» Assigned task
Write out the lines from the one containing "The image size" through the one containing "This screenshot has height=323, width=497.", including both, and leave out the pictures.

» Data
◆ ◆ ◆ ◆
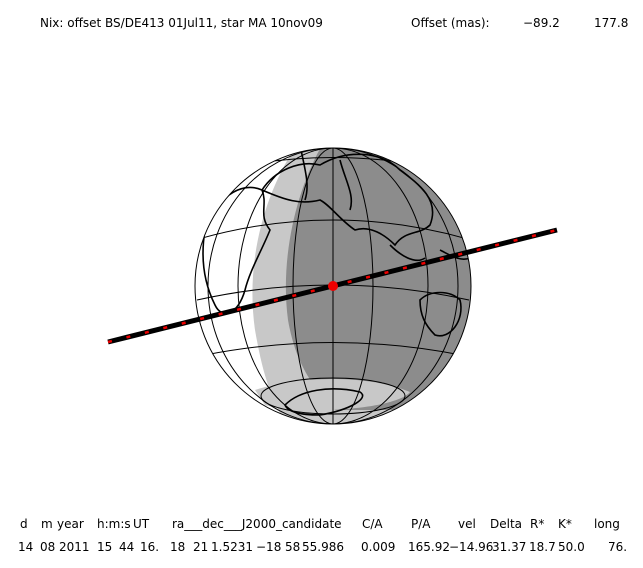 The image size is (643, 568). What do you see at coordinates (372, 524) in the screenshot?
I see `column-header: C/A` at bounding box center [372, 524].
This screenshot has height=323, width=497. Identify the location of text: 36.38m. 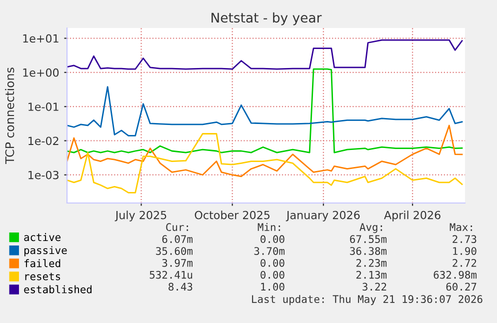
◆ ◆ ◆ ◆
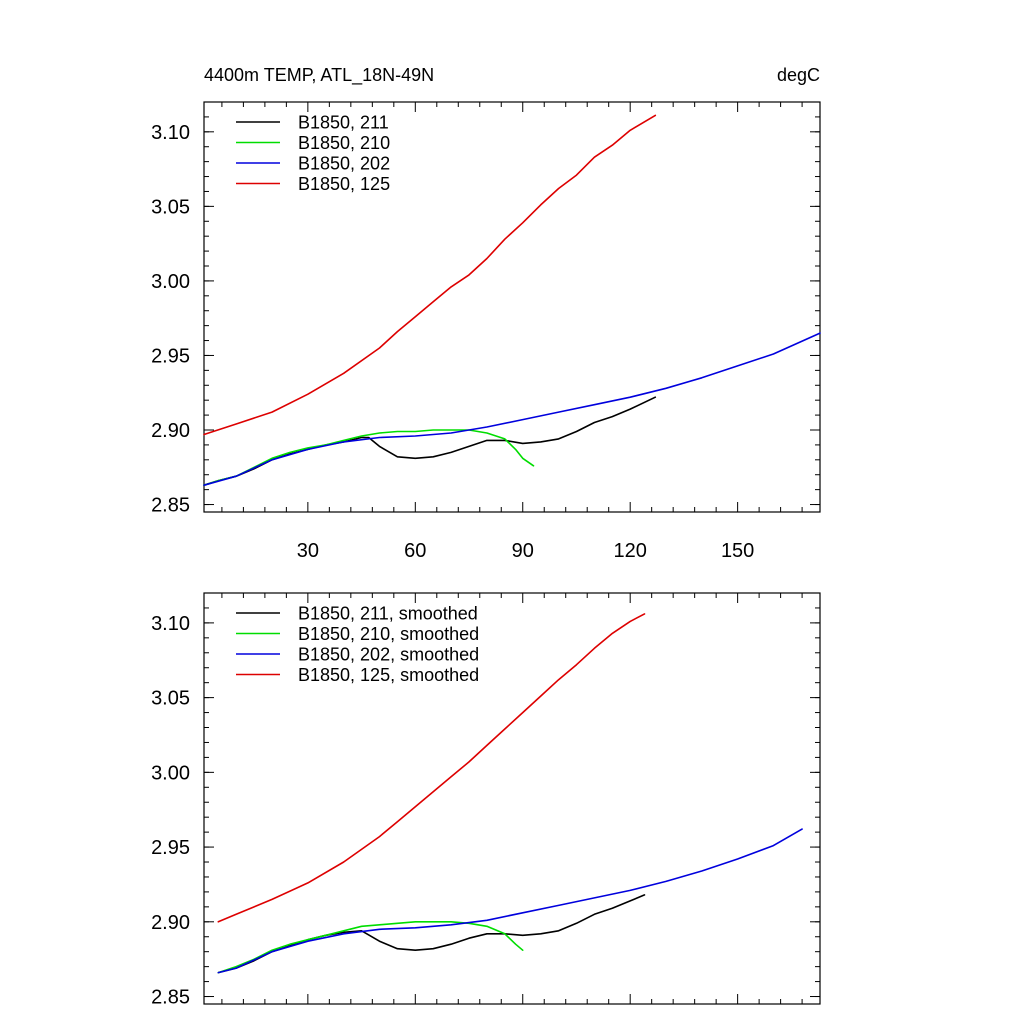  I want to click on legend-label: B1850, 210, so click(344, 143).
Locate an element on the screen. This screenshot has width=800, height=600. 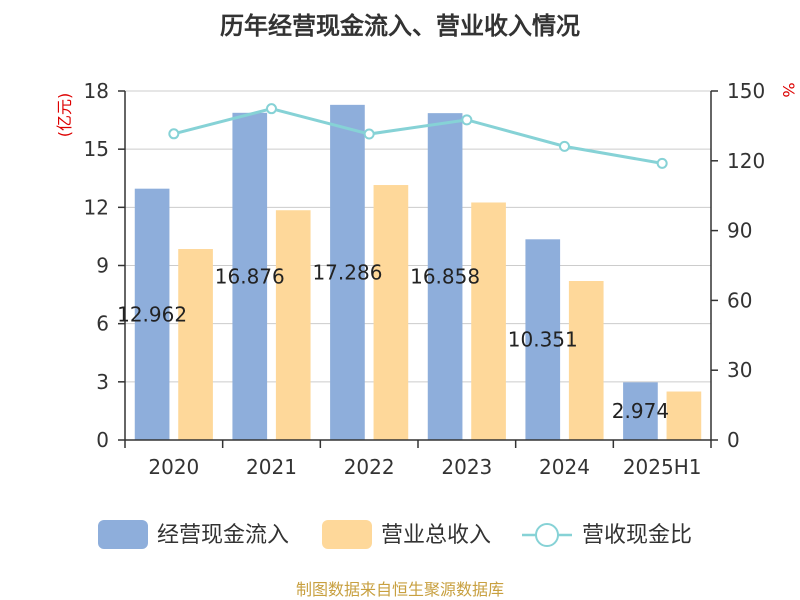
◆ ◆ ◆ ◆
» Your response
 The image size is (643, 568). What do you see at coordinates (372, 524) in the screenshot?
I see `column-header: C/A` at bounding box center [372, 524].
This screenshot has height=323, width=497. Identify the location of text: 36.38m. 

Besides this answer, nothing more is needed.